Models and human professionals then worked through the same tasks side by side. A separate panel of experts reviewed the results blind, without knowing which responses came from a person and which from a model. The evaluation alone took over an hour per question.
The results were specific and instructive in a way that leaderboards never are. Certain models outperformed human professionals on software development and personal financial advising. Pharmacists, industrial engineers, and real estate agents consistently outperformed the best models. And even within the top tier, performance varied task by task. One model proved more accurate as a sales manager; another came out ahead as a financial advisor.
When presented with the same dubious pitch (a drone guacamole delivery startup), models rated the idea's viability 1-to-10 across ten trials each. Consistency within each model was notable. The range across models was striking.
How to Actually Interview Your Model
For individuals, casual testing is usually sufficient. Build a personal library of prompts that reveal the things you care about.
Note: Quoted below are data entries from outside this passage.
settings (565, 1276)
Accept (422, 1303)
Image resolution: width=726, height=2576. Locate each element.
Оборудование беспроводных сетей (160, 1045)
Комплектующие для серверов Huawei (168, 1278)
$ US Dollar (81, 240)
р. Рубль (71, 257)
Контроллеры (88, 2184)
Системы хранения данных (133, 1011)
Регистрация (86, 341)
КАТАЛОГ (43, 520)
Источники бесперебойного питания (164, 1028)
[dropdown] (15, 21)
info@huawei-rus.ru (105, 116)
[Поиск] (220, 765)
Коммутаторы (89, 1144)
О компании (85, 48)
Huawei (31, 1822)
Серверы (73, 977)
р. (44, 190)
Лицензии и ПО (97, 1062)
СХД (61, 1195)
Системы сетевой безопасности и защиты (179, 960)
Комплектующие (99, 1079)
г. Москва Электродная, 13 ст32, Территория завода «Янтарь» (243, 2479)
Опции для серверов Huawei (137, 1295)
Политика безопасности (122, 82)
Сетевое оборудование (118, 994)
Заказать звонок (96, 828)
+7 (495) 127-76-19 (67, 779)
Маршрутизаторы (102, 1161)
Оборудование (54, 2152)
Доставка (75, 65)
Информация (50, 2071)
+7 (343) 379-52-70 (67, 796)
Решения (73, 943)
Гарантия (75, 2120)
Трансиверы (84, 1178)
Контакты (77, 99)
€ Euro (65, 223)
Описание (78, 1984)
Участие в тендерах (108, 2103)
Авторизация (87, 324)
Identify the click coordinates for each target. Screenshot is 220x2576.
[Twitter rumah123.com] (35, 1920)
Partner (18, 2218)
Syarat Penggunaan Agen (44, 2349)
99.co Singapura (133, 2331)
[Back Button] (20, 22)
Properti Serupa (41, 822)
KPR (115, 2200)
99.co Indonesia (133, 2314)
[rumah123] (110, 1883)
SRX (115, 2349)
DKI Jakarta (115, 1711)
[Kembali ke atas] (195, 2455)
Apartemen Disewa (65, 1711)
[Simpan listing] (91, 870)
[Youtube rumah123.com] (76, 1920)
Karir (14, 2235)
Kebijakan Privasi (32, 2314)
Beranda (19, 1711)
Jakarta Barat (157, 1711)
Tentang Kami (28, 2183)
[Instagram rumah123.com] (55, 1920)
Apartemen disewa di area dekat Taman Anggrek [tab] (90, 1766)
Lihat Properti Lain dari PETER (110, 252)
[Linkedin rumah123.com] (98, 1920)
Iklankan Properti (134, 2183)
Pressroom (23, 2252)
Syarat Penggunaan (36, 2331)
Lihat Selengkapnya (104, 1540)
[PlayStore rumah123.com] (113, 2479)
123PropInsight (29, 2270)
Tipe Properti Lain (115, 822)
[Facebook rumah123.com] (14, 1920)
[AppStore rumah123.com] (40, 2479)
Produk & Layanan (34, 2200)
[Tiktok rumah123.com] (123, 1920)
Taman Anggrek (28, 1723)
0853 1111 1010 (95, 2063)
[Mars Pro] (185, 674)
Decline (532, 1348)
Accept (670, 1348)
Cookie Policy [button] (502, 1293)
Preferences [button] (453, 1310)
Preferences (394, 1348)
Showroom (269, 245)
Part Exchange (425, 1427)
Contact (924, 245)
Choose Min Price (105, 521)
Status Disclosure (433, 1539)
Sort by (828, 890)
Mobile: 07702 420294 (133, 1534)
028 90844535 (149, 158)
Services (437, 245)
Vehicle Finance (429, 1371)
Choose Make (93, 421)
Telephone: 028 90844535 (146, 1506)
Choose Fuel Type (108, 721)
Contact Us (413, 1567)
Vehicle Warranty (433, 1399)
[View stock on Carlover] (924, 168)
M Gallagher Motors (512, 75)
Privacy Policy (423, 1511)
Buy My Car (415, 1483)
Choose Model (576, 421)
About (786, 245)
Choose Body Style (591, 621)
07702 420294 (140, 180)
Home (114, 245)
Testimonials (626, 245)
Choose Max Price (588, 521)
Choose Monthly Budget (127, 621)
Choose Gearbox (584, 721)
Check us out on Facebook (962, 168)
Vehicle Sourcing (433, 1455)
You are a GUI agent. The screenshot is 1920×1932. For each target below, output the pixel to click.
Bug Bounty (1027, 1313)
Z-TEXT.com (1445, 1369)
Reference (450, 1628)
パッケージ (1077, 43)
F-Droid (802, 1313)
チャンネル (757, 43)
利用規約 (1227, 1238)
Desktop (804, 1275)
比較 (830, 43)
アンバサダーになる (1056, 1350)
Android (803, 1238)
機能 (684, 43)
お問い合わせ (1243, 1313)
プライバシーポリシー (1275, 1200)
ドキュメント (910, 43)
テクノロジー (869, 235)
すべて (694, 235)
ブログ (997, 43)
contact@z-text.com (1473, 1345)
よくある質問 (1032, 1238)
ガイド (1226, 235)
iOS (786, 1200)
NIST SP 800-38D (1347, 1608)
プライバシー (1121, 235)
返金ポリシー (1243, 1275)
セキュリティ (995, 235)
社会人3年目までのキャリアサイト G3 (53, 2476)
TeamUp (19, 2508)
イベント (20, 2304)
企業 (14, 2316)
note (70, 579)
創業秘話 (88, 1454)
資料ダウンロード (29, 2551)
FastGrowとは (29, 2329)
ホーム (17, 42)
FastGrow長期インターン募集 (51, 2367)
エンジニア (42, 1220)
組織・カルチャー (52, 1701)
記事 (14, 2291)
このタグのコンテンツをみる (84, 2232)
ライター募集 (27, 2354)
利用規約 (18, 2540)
Test a new model against your go-to tasks before committing to it. Notice how it handles ambiguity, how it approaches risk, and whether its writing voice fits the context you're working in.
For organizations deploying a model across teams or customer-facing products, the bar is higher. You need to treat this like a professional evaluation.
The Bigger Picture
There's a broader trend worth noticing underneath all of this. As models get better, the top tier pulls further ahead of the middle tier on structured tasks. Math, code, and structured reasoning are increasingly settled. The remaining differentiation lives in harder-to-measure territory: judgment, voice, risk calibration, and the texture of advice on genuinely uncertain questions.
That's exactly the territory where a leaderboard score tells you nothing, and where your own testing tells you everything.
"You wouldn't hire a VP based solely on their SAT scores. You shouldn't pick the tool that will advise thousands of decisions based on whether it knows the cranial capacity of Homo erectus."Adapted from Ethan Mollick's research on real-world model performance
The models worth using aren't just the ones that score highest. They're the ones that perform best on your work, in your context, with your judgment criteria. You won't find that answer on a leaderboard.
If you're ready to start, pick one task your team does repeatedly, something consequential enough to matter and routine enough to run twenty times. Test your top two or three model candidates against it. Have a human expert score the outputs. Write down what you find. That's your first real data point on which model actually belongs in your corner.